Mancini identifica una serie de elementos materiales que constituyen la base de una nación: la región geográfica, la raza (entendida como identidad de origen y sangre), la lengua, las tradiciones históricas, las leyes y la religión. Estos factores climáticos y físicos modifican las tendencias y capacidades de los pueblos, creando una "intimidad de relaciones" que genera una comunidad de derecho propia. Sin embargo, aclara que estos elementos por sí solos son "materia inerte" si no reciben el soplo de la vida.
El elemento supremo y definitivo de la nacionalidad es la conciencia de la nacionalidad, es decir, el sentimiento que un pueblo adquiere de sí mismo y que le permite manifestarse hacia el exterior. Mancini describe este principio espiritual como el "pienso, luego existo" de las naciones; es la fuerza que transforma una masa informe en una personalidad nacional capaz de ejercer derechos morales y jurídicos. Cuando este sentimiento se apaga, la nación cae en la servidumbre, pero su despertar es capaz de romper las cadenas de los opresores.
A partir de esta definición, el autor establece que la conservación y el desarrollo de la nacionalidad no es solo un derecho, sino un deber jurídico basado en la libertad colectiva. La libertad de cada individuo se extiende al desarrollo común del agregado orgánico que forma la nación.
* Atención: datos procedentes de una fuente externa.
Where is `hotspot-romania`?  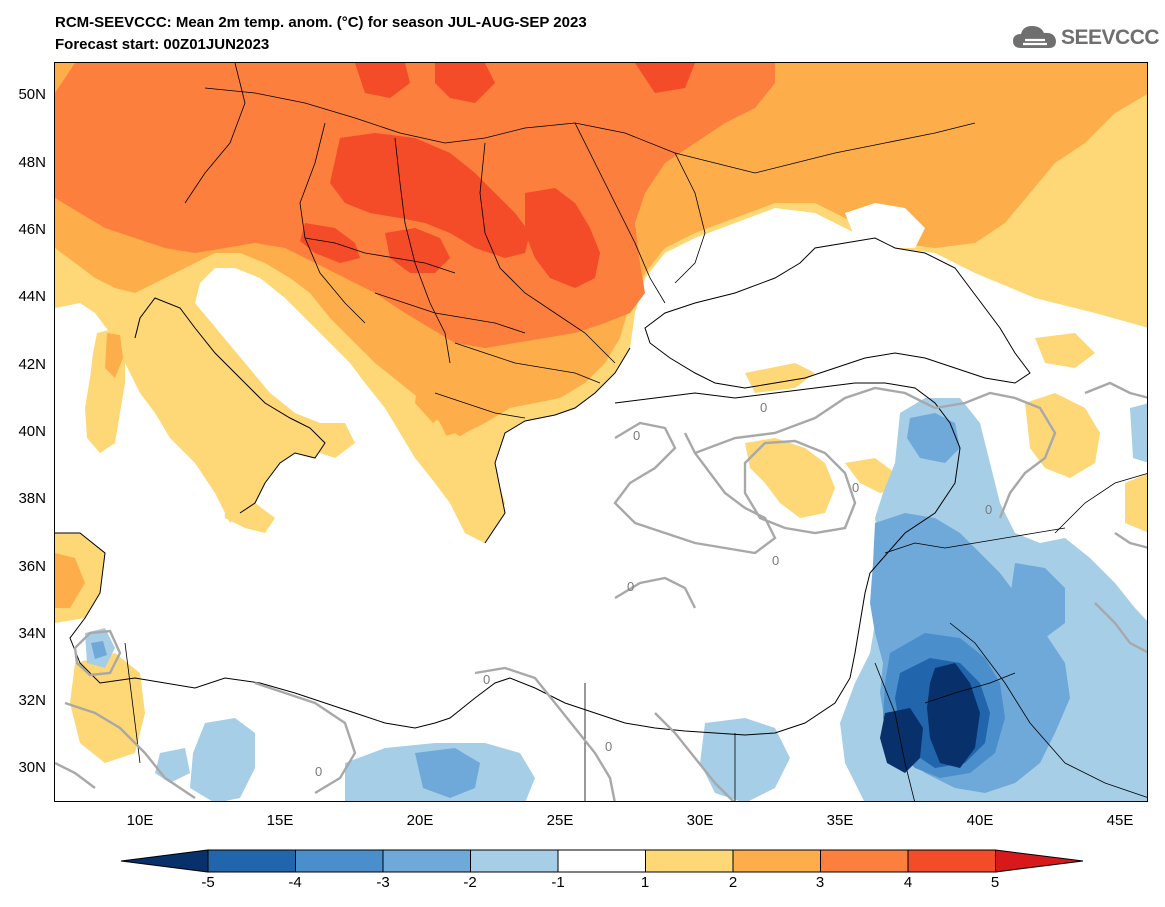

Por lo tanto, cualquier agresión contra la independencia de una nación es una violación de la libertad misma y un atentado contra el orden moral que rige a la humanidad.
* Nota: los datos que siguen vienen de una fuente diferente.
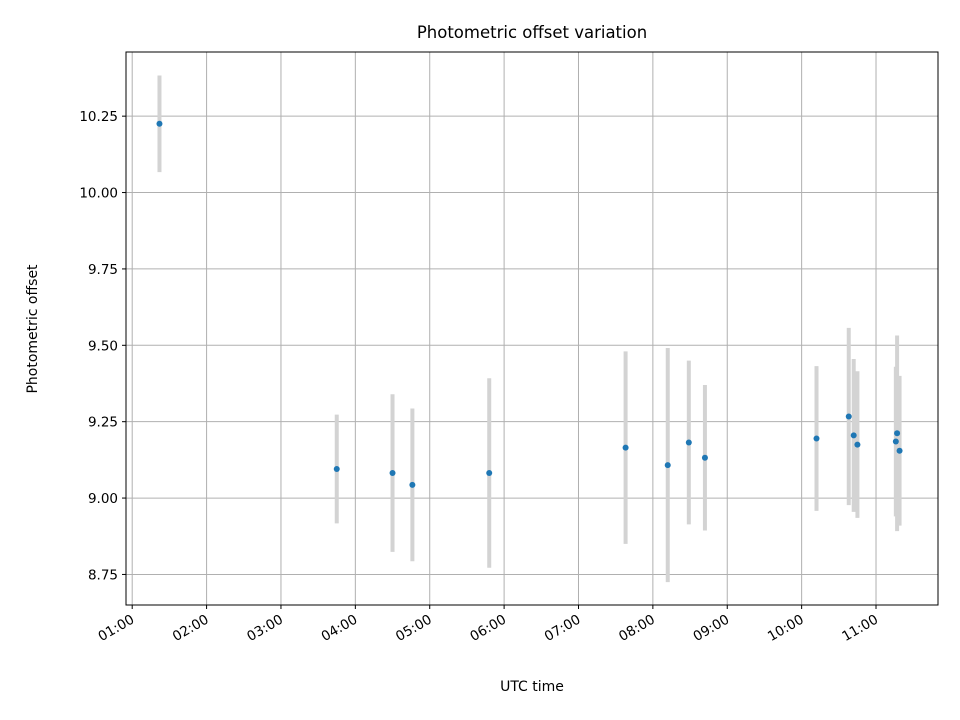 This screenshot has height=720, width=960. I want to click on x-tick-label: 06:00, so click(488, 628).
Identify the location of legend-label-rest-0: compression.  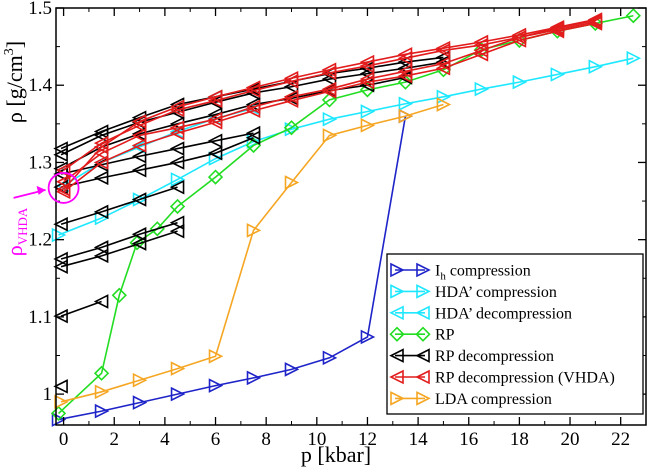
(488, 272).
Esta soberanía nacional se manifiesta de dos formas: la constitución interna (el derecho de un pueblo a gobernarse a sí mismo en su territorio natural) y la autonomía externa (la independencia frente a la coacción extranjera). La unión de ambas constituye la "Etnarquía", el estado naturalmente perfecto de una nación. Mancini defiende que cada nación debe ser "dueña en su propia casa" y que cualquier gobierno impuesto desde fuera despoja a la nacionalidad de su voluntad jurídica, convirtiéndola en una "cosa" en lugar de un sujeto de derecho.
Finalmente, Mancini aclara que el principio de nacionalidad no conduce al aislamiento egoísta, sino a una coexistencia armónica entre los pueblos. Al reconocer su propia nacionalidad, un pueblo se siente obligado a respetar la de los demás bajo una ley moral universal que trasciende fronteras. Citando a Vico, Mancini ve en este sistema la realización de la "humanidad de las naciones", donde el Derecho de Gentes funciona como la cadena de oro que asocia a las nacionalidades en una sola unidad orgánica: el género humano.
La obra de Mancini representa un esfuerzo intelectual encomiable por elevar el sentimiento romántico del nacionalismo a la categoría de verdad científica. Su mérito reside en haber desafiado el pragmatismo cínico de la época —basado en la conquista y el equilibrio de fuerzas— para proponer un orden internacional fundamentado en la ética y la libertad natural. Sin embargo, desde una perspectiva crítica, su visión puede resultar excesivamente idealista. Mancini confía en que la "conciencia nacional" es un hecho evidente y unitario, ignorando quizás las tensiones internas y las identidades múltiples que pueden coexistir en un mismo territorio. Además, aunque denuncia el abuso de la fuerza, su doctrina de la nacionalidad fue históricamente utilizada tanto para la liberación de los pueblos como, más tarde, para justificar políticas exclusivistas. No obstante, su insistencia en que el derecho internacional debe proteger la personalidad de los pueblos y no solo los intereses de los estados sigue siendo una lección de vigencia absoluta en la defensa de los derechos humanos y la autodeterminación.